== ACTIVITY ==
Could you set down exactly the lines that start at the one containing "You are a GUI" and end at the final line of the material below?

== INPUT MATERIAL ==
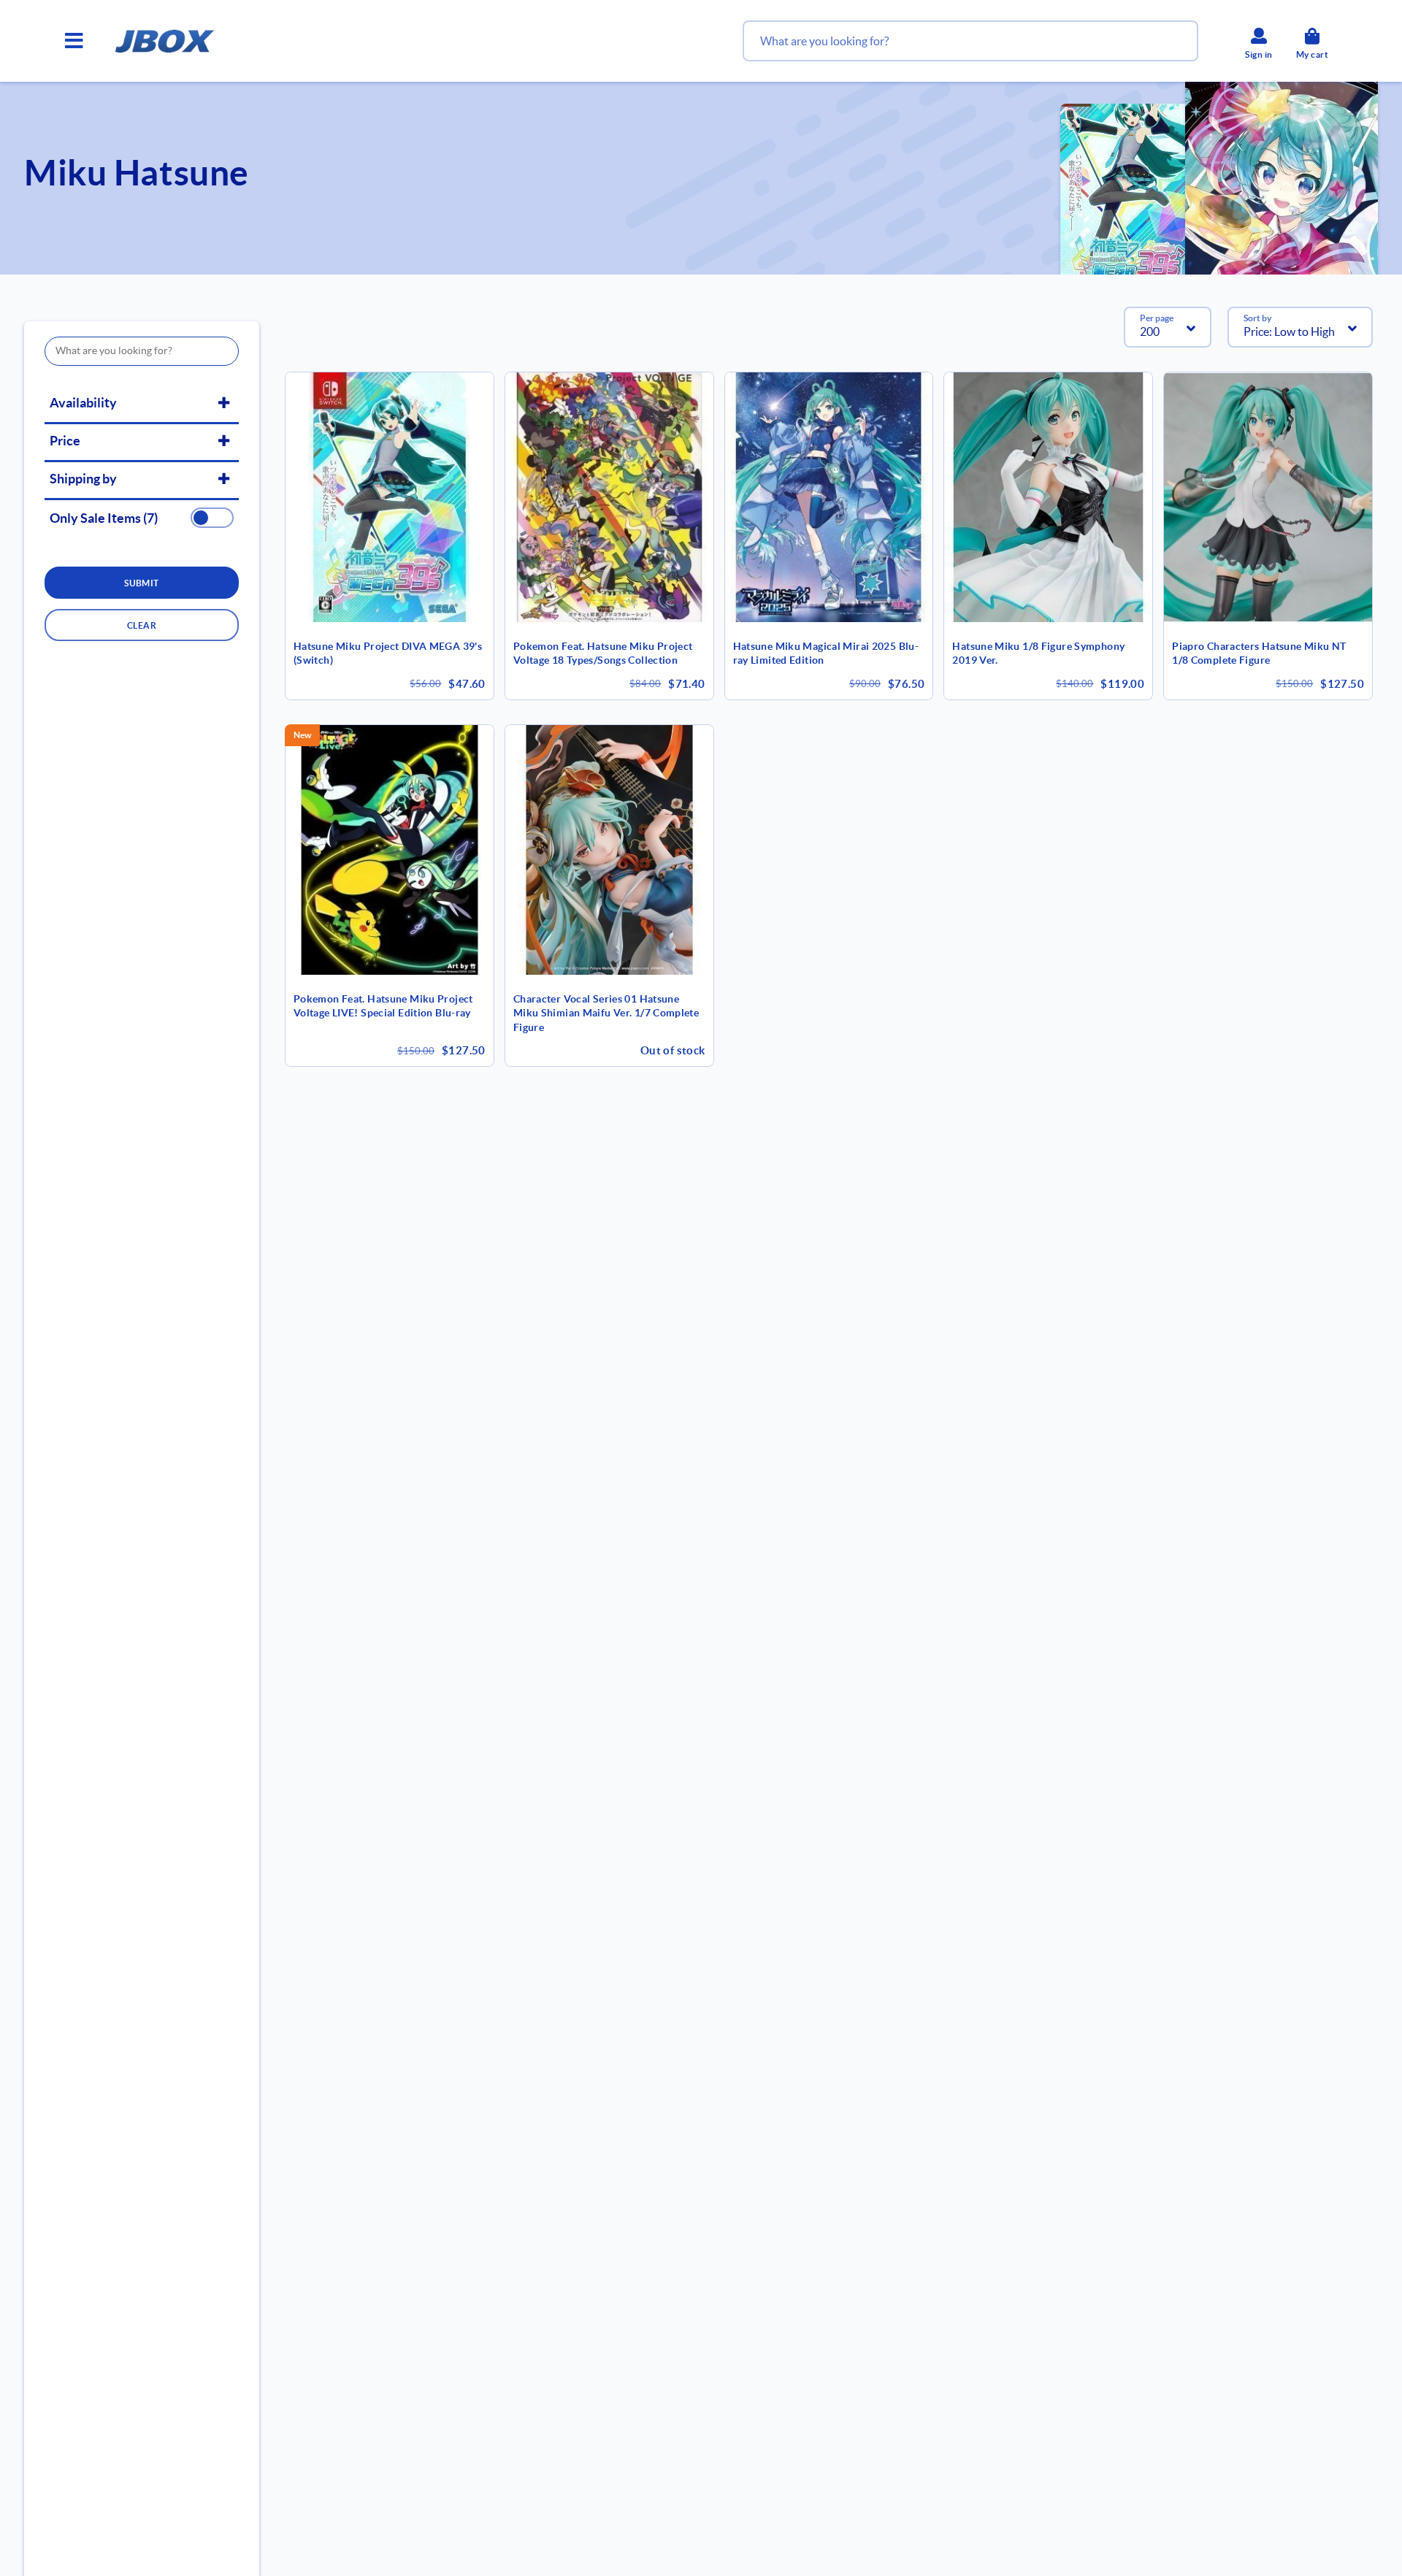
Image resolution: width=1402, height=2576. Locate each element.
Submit (141, 583)
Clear (141, 625)
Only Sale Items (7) (104, 518)
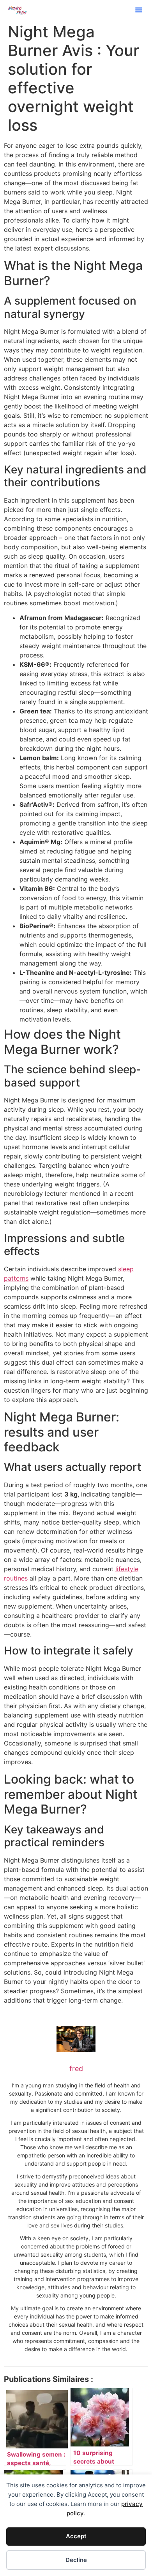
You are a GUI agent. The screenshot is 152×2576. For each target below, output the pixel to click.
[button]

== FINAL ANSWER ==
You are a GUI agent. The screenshot is 152×2576. For each target below, output the pixel to click.
[button]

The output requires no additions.